**EXERCISE AIM:** Could you copy, word for word, only the lines from the one containing "Task: Click the Value label above empty field" through the last line of the records below, both included?

**RECORDS TO PROCESS:**
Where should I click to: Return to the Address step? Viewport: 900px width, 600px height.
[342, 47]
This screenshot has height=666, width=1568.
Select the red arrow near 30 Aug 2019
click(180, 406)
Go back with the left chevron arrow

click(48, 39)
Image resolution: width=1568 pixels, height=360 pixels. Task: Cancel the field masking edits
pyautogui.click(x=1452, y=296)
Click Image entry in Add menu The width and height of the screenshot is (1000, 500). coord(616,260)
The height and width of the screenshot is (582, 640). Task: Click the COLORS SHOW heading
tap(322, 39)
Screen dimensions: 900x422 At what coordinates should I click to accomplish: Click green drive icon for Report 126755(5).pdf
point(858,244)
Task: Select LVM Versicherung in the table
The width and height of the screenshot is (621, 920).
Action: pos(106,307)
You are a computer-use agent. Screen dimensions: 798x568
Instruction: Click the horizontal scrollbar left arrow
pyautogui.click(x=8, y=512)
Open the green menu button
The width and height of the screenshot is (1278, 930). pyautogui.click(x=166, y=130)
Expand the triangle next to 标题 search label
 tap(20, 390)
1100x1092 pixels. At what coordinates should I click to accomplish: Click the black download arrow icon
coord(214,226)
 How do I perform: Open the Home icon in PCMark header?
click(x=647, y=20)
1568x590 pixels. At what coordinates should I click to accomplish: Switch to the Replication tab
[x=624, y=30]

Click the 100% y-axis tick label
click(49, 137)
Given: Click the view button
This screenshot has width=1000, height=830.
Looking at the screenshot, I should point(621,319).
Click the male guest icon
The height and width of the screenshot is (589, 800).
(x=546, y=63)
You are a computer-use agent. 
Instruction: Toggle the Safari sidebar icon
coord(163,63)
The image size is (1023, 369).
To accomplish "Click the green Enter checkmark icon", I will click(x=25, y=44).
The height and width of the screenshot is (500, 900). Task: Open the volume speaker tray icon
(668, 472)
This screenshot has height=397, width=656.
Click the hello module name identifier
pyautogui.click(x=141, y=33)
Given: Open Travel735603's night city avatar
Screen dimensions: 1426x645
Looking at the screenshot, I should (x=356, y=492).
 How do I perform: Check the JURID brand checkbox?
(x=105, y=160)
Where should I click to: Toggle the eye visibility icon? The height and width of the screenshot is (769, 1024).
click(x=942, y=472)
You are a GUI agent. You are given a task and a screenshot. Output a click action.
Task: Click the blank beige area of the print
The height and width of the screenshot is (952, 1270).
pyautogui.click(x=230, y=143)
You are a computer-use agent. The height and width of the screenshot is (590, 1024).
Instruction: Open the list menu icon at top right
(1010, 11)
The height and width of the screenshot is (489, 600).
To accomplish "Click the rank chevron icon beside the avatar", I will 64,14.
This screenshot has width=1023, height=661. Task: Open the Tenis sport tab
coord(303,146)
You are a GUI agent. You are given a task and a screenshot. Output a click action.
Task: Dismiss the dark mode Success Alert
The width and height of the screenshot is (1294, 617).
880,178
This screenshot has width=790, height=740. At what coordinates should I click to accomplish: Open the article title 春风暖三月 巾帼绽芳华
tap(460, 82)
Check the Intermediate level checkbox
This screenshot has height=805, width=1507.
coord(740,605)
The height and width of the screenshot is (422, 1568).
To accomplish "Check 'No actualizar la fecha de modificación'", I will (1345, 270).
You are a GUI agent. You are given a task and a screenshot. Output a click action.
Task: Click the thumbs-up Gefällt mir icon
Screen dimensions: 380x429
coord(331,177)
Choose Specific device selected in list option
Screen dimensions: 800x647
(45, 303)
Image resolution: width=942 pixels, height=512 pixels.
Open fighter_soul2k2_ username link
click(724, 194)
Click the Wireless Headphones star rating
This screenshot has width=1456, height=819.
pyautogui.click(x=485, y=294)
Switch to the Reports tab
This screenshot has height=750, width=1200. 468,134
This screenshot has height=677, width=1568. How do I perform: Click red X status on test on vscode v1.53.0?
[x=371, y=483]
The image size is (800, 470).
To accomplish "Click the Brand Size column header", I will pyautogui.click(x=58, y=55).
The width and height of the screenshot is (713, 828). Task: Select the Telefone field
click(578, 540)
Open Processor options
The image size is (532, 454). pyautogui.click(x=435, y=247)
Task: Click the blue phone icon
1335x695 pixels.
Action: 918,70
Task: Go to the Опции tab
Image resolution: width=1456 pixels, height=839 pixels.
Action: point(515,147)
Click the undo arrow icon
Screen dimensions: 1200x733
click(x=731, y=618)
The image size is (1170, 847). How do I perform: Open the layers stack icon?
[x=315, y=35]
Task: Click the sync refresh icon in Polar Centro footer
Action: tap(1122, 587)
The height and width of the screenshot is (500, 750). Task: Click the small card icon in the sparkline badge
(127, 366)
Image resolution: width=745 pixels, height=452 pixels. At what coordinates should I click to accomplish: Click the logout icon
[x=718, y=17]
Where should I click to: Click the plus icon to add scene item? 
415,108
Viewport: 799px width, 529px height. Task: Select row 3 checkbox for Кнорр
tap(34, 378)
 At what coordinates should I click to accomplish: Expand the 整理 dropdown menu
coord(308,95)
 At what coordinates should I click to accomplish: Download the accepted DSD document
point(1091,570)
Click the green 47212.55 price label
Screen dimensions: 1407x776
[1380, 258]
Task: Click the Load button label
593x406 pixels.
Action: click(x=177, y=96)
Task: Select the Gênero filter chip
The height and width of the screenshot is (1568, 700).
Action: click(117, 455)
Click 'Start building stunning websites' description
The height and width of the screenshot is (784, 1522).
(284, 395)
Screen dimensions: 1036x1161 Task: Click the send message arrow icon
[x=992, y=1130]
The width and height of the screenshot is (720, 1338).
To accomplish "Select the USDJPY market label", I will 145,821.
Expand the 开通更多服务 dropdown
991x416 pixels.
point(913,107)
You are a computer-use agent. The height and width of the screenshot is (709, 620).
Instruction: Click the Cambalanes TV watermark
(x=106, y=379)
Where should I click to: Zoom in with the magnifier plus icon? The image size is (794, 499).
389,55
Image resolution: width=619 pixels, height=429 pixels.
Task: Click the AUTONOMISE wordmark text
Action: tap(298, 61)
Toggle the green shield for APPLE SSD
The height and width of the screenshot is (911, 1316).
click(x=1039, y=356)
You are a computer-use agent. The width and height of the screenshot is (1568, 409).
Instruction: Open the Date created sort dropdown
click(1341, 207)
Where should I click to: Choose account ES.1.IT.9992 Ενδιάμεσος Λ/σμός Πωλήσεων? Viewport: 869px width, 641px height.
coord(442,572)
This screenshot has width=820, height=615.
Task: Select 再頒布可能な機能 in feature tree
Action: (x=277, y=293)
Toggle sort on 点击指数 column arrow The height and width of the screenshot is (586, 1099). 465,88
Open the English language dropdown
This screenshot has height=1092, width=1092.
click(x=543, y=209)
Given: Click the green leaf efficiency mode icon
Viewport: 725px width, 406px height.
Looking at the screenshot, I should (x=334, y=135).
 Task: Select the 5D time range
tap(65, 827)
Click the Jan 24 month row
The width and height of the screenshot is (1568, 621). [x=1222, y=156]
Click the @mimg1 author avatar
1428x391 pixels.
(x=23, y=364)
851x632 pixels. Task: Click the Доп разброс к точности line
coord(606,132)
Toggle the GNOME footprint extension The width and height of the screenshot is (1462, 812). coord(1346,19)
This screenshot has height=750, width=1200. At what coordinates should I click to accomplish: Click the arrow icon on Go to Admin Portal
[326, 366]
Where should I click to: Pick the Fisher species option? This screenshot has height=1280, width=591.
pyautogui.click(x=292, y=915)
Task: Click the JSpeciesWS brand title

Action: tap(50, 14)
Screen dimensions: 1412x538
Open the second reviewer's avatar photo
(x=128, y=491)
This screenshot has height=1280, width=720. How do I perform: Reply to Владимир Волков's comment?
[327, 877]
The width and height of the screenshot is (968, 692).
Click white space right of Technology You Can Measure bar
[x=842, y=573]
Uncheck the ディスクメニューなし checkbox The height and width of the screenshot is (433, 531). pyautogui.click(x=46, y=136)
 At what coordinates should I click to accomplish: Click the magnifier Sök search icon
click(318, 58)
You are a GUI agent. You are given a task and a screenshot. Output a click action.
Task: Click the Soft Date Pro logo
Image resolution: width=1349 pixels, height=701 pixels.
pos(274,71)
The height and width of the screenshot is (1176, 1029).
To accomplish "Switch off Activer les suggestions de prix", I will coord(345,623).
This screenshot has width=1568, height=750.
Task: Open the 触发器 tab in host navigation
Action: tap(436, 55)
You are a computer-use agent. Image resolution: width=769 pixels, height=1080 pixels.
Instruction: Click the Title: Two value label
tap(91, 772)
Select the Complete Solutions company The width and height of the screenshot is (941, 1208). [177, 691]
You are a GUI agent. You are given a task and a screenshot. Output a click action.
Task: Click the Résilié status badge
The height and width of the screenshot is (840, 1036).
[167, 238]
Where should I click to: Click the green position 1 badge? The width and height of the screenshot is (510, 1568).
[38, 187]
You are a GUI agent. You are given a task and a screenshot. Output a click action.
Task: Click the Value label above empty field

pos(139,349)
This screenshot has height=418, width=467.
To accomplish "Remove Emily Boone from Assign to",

**RESPONSE TO THIS EXERCISE:**
Task: Click the Value label above empty field

pos(139,349)
This screenshot has height=418, width=467.
To accomplish "Remove Emily Boone from Assign to",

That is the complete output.